__Your task__. Look through the entries below and report every line that has "width".

__Available records__.

————

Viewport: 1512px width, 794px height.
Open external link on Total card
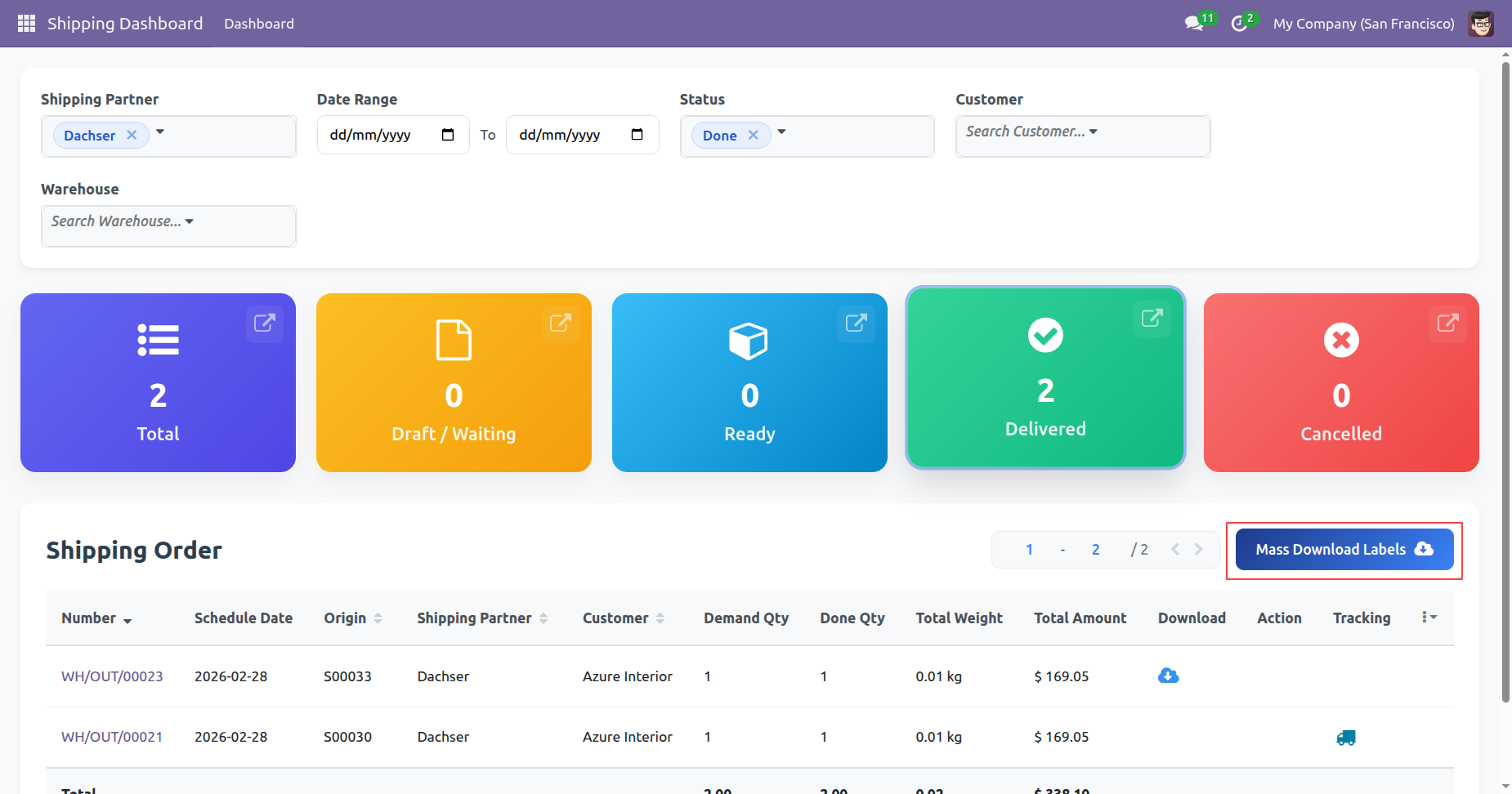click(x=264, y=323)
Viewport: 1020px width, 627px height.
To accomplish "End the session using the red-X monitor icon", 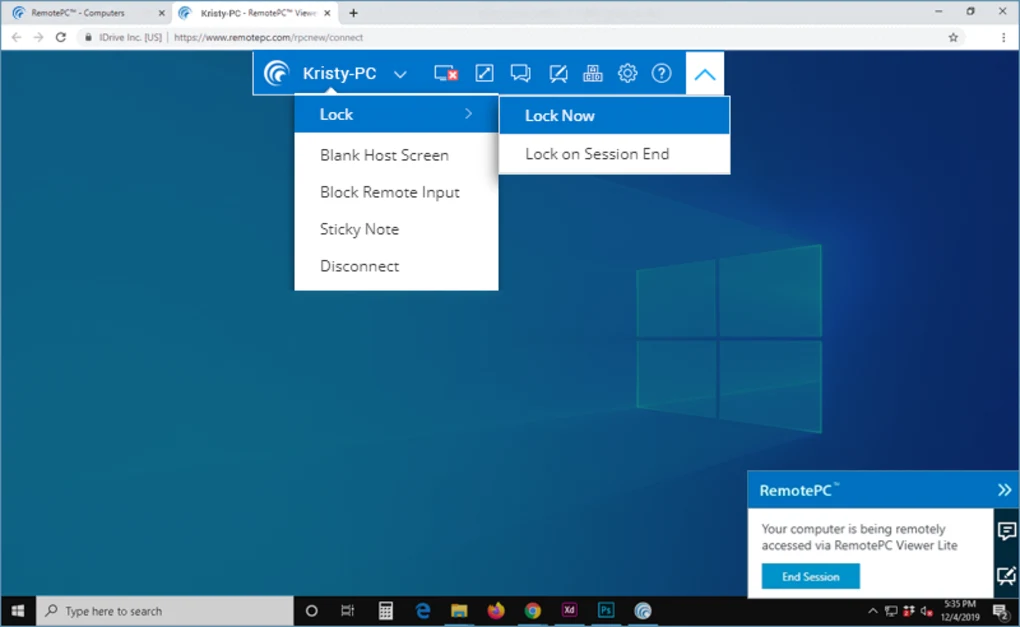I will (444, 72).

————

__Output of the exercise__.
Viewport: 1512px width, 794px height.
Viewport: 1020px width, 627px height.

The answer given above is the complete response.